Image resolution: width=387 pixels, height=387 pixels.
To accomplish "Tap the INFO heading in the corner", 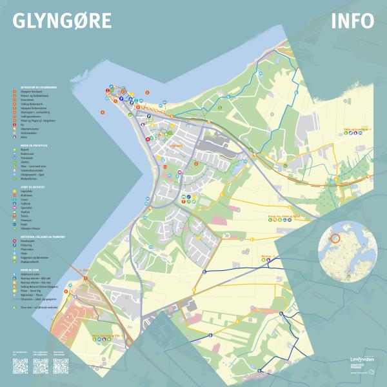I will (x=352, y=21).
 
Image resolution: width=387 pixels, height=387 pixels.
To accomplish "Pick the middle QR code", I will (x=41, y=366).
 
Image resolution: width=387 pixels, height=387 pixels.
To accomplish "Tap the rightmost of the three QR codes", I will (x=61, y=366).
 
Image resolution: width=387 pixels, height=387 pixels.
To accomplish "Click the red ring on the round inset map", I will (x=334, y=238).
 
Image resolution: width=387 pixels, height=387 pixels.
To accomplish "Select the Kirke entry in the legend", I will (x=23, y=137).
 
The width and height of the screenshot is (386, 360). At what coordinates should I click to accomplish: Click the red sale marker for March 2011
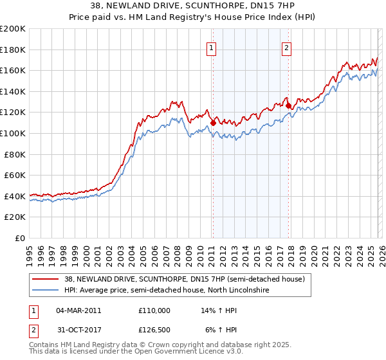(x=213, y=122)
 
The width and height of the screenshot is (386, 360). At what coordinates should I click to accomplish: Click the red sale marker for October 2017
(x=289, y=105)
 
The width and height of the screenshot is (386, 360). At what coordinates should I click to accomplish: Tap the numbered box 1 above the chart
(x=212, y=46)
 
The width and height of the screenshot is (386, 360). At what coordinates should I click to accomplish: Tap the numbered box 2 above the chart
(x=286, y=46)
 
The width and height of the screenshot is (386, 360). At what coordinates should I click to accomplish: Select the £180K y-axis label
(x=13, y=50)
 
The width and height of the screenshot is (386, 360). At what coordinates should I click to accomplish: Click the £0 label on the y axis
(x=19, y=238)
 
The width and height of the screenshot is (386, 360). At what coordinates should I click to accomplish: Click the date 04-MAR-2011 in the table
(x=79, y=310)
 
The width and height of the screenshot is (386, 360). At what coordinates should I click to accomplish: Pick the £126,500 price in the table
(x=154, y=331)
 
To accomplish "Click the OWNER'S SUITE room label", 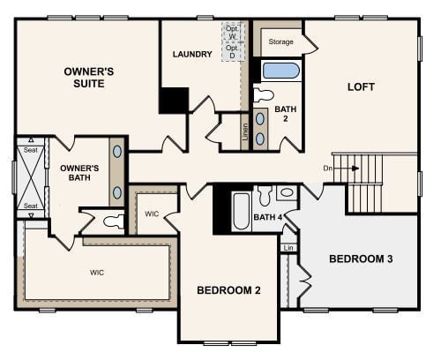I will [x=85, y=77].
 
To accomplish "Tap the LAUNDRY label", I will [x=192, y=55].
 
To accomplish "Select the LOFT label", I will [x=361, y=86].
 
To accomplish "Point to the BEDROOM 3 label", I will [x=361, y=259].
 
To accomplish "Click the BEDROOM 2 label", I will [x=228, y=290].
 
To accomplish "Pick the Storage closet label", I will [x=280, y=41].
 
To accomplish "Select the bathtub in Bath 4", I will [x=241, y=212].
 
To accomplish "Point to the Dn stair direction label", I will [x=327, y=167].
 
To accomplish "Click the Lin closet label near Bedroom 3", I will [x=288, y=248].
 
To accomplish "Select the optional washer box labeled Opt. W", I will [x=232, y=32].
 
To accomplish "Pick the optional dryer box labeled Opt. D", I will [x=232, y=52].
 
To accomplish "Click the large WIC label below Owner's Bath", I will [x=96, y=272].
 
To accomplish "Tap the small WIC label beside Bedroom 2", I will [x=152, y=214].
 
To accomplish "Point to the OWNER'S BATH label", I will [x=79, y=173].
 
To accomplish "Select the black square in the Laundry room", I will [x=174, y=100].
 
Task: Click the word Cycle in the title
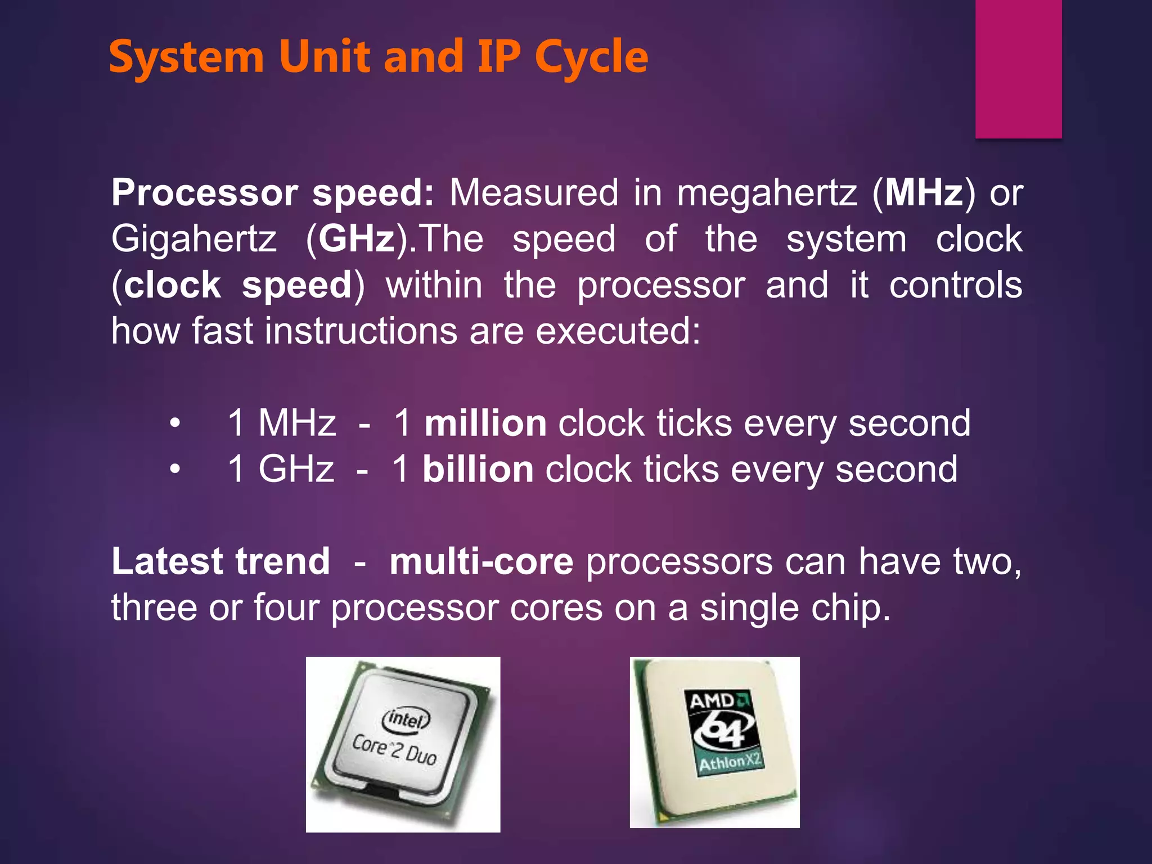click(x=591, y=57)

▶ _Written problem_:
Please rewrite the data above, between the lines holding "the £180K y-axis label" and "(x=154, y=331)", inclusive, as a Markdown table with the columns Row and Data line. Number the rows and leave out blank lines.

▶ _Written answer_:
| Row | Data line |
|---|---|
| 1 | The width and height of the screenshot is (386, 360). At what coordinates should I click to accomplish: Select the £180K y-axis label |
| 2 | (x=13, y=50) |
| 3 | The width and height of the screenshot is (386, 360). At what coordinates should I click to accomplish: Click the £0 label on the y axis |
| 4 | (x=19, y=238) |
| 5 | The width and height of the screenshot is (386, 360). At what coordinates should I click to accomplish: Click the date 04-MAR-2011 in the table |
| 6 | (x=79, y=310) |
| 7 | The width and height of the screenshot is (386, 360). At what coordinates should I click to accomplish: Pick the £126,500 price in the table |
| 8 | (x=154, y=331) |